■ Task prompt
Your task is to output the entries below word for word.

■ Exercise material
------------
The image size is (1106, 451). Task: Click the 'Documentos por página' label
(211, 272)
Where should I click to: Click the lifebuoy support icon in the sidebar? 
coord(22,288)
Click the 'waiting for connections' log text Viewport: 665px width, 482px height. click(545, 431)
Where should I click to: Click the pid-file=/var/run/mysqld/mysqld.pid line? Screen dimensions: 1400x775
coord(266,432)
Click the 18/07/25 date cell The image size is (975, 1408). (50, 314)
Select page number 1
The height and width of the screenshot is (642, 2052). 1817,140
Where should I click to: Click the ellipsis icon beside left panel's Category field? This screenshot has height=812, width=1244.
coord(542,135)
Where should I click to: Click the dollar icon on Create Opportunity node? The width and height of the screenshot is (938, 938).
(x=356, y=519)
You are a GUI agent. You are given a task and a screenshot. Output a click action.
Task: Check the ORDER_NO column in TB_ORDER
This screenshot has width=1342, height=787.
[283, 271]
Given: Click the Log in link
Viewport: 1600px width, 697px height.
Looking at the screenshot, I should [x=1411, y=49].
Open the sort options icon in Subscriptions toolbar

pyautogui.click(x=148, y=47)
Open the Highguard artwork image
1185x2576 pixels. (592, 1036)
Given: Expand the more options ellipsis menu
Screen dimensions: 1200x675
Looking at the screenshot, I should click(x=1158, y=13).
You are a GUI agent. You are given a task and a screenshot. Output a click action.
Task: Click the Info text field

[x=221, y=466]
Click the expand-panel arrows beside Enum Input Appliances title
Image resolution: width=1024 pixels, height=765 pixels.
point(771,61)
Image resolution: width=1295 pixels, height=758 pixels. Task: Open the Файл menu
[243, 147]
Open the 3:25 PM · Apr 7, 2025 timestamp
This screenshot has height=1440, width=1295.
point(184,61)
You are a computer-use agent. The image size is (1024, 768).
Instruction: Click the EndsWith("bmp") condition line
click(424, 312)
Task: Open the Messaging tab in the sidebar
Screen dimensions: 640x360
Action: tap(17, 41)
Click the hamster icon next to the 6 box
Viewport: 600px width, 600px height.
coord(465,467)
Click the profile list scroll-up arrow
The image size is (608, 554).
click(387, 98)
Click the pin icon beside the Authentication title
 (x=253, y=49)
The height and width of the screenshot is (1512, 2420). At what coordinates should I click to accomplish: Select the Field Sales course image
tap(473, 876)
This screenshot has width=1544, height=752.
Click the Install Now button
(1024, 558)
------------
■ Answer to this task
The image size is (1106, 451). Task: Click the 'Documentos por página' label
(211, 272)
Where should I click to: Click the lifebuoy support icon in the sidebar? 
coord(22,288)
Click the 'waiting for connections' log text Viewport: 665px width, 482px height. click(545, 431)
Where should I click to: Click the pid-file=/var/run/mysqld/mysqld.pid line? Screen dimensions: 1400x775
coord(266,432)
Click the 18/07/25 date cell The image size is (975, 1408). (50, 314)
Select page number 1
The height and width of the screenshot is (642, 2052). 1817,140
Where should I click to: Click the ellipsis icon beside left panel's Category field? This screenshot has height=812, width=1244.
coord(542,135)
Where should I click to: Click the dollar icon on Create Opportunity node? The width and height of the screenshot is (938, 938).
(x=356, y=519)
You are a GUI agent. You are given a task and a screenshot. Output a click action.
Task: Check the ORDER_NO column in TB_ORDER
This screenshot has width=1342, height=787.
[283, 271]
Given: Click the Log in link
Viewport: 1600px width, 697px height.
Looking at the screenshot, I should [x=1411, y=49].
Open the sort options icon in Subscriptions toolbar

pyautogui.click(x=148, y=47)
Open the Highguard artwork image
1185x2576 pixels. (592, 1036)
Given: Expand the more options ellipsis menu
Screen dimensions: 1200x675
Looking at the screenshot, I should click(x=1158, y=13).
You are a GUI agent. You are given a task and a screenshot. Output a click action.
Task: Click the Info text field

[x=221, y=466]
Click the expand-panel arrows beside Enum Input Appliances title
Image resolution: width=1024 pixels, height=765 pixels.
point(771,61)
Image resolution: width=1295 pixels, height=758 pixels. Task: Open the Файл menu
[243, 147]
Open the 3:25 PM · Apr 7, 2025 timestamp
This screenshot has height=1440, width=1295.
point(184,61)
You are a computer-use agent. The image size is (1024, 768).
Instruction: Click the EndsWith("bmp") condition line
click(424, 312)
Task: Open the Messaging tab in the sidebar
Screen dimensions: 640x360
Action: tap(17, 41)
Click the hamster icon next to the 6 box
Viewport: 600px width, 600px height.
coord(465,467)
Click the profile list scroll-up arrow
The image size is (608, 554).
click(387, 98)
Click the pin icon beside the Authentication title
 (x=253, y=49)
The height and width of the screenshot is (1512, 2420). At what coordinates should I click to accomplish: Select the Field Sales course image
tap(473, 876)
This screenshot has width=1544, height=752.
Click the Install Now button
(1024, 558)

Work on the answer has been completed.